The good vibes from GovSym

“I actually like audits,” she said. Did I hear that right?

It was about mid-way through this week’s GovSym conference, when I was moderating a session on crisis mitigation, when Denise Ernst, the director of IT security and recoverability at the Canadian Payments Association, admitted she didn’t suffer from the usual conflict one associates with those being subjected to a security or compliance review.

“The thing is, we can’t be aware of everything. We’re not always out there on the ground,” Ernst said. “If they can show us an area where we can improve, that’s terrific.”

So is her attitude. The interesting thing about GovSym this here was how positive many people were. It started with Symantec CEO Enrique Salem’s opening keynote, where he suggested mitigating risk should be a positive discussion. It continued later in the day in the session on policy development and enforcement. I asked Tim Dafoe, the senior IT security advisor for the government of Ontario, about how to ensure that staff adhered to the rules he helps develop.

“In many cases it’s about raising awareness,” he said. “People may not know, but once you tell them, people generally want to do the right thing.”

This is a departure from some sessions on security I’ve attended, which occasionally painted a very bleak picture of human nature. Not that anyone was being a Pollyanna. I asked Dafoe, for example, about the consequences of flouting policies. Dafoe outlined considerable monitoring capabilities and serious sanctions — including criminal charges — can apply in such situations. “It's not something anyone's taking lightly,” he said.

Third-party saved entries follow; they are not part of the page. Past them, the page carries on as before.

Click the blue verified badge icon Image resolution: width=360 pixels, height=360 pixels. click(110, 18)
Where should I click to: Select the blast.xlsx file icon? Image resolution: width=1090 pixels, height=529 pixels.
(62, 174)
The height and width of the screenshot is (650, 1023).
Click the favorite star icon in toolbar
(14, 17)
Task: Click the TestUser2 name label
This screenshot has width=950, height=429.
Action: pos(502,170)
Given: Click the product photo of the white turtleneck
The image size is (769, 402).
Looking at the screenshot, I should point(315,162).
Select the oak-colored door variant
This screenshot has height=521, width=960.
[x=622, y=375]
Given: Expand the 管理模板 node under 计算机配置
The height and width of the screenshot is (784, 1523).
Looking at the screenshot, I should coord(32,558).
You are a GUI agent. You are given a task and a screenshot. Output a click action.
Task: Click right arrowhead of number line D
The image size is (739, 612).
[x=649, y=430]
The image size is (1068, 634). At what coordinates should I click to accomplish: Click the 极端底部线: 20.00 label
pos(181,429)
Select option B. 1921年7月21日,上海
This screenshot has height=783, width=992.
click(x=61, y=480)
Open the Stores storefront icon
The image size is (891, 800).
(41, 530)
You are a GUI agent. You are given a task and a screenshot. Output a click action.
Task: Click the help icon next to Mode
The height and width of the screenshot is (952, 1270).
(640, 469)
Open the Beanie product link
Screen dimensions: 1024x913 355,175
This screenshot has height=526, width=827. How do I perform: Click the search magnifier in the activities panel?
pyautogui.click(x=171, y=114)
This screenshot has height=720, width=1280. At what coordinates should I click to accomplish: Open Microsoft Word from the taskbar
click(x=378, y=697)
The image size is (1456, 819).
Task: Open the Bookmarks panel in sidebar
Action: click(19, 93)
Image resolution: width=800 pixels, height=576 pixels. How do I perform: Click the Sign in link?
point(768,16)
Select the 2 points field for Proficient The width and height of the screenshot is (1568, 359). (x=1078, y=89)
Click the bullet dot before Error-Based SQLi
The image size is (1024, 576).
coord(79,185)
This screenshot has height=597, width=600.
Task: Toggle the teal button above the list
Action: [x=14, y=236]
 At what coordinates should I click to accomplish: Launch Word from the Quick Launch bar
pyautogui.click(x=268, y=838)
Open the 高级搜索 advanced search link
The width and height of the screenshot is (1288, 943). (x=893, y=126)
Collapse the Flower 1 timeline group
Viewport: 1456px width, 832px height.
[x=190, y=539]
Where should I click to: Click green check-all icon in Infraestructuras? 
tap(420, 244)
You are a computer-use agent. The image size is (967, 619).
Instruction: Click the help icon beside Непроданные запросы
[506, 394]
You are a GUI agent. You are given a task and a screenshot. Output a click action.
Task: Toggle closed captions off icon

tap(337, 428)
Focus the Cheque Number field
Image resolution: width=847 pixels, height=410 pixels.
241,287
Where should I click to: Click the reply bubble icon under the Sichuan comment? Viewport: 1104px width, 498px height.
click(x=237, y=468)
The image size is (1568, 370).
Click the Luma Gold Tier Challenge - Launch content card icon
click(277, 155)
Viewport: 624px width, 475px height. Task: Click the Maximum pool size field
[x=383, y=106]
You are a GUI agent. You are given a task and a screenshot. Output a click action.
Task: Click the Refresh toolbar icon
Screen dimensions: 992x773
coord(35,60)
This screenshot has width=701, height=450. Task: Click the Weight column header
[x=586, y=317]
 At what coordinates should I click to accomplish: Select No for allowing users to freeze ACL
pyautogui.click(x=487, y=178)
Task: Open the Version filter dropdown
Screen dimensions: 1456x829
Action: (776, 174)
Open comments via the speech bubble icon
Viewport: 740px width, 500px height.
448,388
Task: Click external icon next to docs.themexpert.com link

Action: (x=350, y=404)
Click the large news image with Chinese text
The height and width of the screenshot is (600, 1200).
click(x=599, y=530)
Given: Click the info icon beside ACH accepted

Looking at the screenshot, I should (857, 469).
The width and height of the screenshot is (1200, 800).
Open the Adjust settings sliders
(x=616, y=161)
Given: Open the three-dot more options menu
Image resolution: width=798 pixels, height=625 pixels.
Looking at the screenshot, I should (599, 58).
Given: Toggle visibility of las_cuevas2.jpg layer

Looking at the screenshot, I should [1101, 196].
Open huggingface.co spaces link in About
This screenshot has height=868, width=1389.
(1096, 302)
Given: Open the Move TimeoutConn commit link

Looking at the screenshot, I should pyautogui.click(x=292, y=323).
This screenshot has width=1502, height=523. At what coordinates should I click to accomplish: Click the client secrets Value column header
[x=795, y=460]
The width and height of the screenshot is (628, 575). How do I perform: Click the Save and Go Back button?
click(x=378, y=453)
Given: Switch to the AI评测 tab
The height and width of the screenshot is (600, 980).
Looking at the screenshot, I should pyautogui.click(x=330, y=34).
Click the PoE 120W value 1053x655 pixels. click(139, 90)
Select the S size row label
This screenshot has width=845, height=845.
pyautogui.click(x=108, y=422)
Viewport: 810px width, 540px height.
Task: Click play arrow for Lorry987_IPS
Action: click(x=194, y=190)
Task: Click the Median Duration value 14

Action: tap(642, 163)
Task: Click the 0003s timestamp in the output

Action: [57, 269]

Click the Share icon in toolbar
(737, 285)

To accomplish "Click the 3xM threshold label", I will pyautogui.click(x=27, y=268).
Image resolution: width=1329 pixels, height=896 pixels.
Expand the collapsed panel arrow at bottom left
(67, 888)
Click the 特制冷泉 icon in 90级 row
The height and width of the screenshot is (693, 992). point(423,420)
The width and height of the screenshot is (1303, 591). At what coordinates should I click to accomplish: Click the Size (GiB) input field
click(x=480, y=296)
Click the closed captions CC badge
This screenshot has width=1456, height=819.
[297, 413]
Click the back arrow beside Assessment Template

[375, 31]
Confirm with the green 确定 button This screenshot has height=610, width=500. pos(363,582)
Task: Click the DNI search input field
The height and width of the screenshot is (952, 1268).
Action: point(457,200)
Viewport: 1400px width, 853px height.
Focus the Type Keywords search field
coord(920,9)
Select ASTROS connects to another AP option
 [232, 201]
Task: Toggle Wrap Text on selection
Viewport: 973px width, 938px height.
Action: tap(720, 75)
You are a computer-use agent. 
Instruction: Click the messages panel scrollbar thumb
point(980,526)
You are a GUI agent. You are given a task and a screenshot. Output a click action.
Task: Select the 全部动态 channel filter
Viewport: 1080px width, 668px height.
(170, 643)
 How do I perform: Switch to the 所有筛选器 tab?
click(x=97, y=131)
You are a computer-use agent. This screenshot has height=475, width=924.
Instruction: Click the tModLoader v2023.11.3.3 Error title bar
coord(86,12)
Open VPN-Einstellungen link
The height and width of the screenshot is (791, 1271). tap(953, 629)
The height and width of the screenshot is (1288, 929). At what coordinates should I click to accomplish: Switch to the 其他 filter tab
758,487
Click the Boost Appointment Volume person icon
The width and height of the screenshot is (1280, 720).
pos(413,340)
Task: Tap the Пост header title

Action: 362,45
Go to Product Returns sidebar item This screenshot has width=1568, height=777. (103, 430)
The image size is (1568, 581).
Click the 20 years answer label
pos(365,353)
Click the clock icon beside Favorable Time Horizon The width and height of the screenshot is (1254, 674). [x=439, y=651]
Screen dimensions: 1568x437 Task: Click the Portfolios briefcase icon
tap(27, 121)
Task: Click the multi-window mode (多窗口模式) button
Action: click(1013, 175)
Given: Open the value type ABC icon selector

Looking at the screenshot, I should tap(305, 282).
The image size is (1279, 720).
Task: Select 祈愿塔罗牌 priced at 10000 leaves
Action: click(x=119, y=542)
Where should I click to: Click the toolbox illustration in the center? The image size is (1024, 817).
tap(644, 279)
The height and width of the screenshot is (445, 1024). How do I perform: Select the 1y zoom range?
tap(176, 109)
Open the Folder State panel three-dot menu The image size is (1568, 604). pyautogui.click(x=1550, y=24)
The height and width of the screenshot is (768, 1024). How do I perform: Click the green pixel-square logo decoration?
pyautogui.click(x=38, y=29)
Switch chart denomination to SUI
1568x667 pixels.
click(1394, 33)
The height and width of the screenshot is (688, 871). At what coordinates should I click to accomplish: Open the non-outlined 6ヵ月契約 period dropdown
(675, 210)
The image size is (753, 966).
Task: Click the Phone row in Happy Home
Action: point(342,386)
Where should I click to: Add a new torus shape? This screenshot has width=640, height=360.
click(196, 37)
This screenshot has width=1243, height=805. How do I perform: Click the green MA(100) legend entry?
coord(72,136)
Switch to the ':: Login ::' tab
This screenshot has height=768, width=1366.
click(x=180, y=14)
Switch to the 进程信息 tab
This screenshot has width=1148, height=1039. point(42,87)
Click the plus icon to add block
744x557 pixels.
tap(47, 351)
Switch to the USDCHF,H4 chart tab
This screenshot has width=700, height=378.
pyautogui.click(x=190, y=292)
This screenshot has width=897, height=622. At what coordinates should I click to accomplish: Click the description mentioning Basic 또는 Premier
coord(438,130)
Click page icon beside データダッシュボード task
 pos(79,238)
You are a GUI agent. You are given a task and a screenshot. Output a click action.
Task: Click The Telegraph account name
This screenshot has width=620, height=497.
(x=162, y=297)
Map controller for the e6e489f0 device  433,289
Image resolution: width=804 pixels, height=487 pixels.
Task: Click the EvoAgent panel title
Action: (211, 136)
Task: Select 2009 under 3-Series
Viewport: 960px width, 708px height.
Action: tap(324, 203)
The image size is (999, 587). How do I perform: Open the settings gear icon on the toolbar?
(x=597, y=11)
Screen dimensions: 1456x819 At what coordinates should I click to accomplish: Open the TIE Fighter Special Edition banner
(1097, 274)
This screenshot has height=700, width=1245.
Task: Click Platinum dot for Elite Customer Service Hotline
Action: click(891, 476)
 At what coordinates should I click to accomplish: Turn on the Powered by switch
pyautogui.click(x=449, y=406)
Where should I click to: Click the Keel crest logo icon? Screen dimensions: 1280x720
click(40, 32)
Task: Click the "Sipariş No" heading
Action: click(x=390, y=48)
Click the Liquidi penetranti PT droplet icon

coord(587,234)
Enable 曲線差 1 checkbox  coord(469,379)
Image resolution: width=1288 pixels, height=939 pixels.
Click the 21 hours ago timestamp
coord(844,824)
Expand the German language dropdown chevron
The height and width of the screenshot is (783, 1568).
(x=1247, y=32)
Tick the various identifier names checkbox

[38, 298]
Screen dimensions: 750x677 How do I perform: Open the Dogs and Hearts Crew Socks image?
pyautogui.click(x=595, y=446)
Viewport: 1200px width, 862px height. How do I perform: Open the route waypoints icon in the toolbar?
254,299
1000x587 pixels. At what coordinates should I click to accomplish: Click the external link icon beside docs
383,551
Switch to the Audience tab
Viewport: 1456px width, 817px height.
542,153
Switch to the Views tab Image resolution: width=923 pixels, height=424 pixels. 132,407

This got to the heart of this year’s GovSym theme, which was “people are the new perimeter.” People have always been part of the perimeter before, but advances in technology have vastly increased the points of vulnerability along that perimeter, whether it’s a USB stick, an electronic health record, or a Facebook account.

Towards the end of the day, we gathered four of our key speakers back to the front of the room for one more “lightning round” of questions. I ended by picking up on one of the first questions of the day. It came from a gentleman (who I was later told came from the DND) who asked how IT professionals could really improve security because they are dealing with people and, in his words, “you can’t change people’s behaviour.”

I asked our panel whether they agreed. Three of our four didn’t. They thought that with the right education, with clear enough policies and effective monitoring, a culture of security is possible. I don’t think I could have asked for better news to come out of GovSym.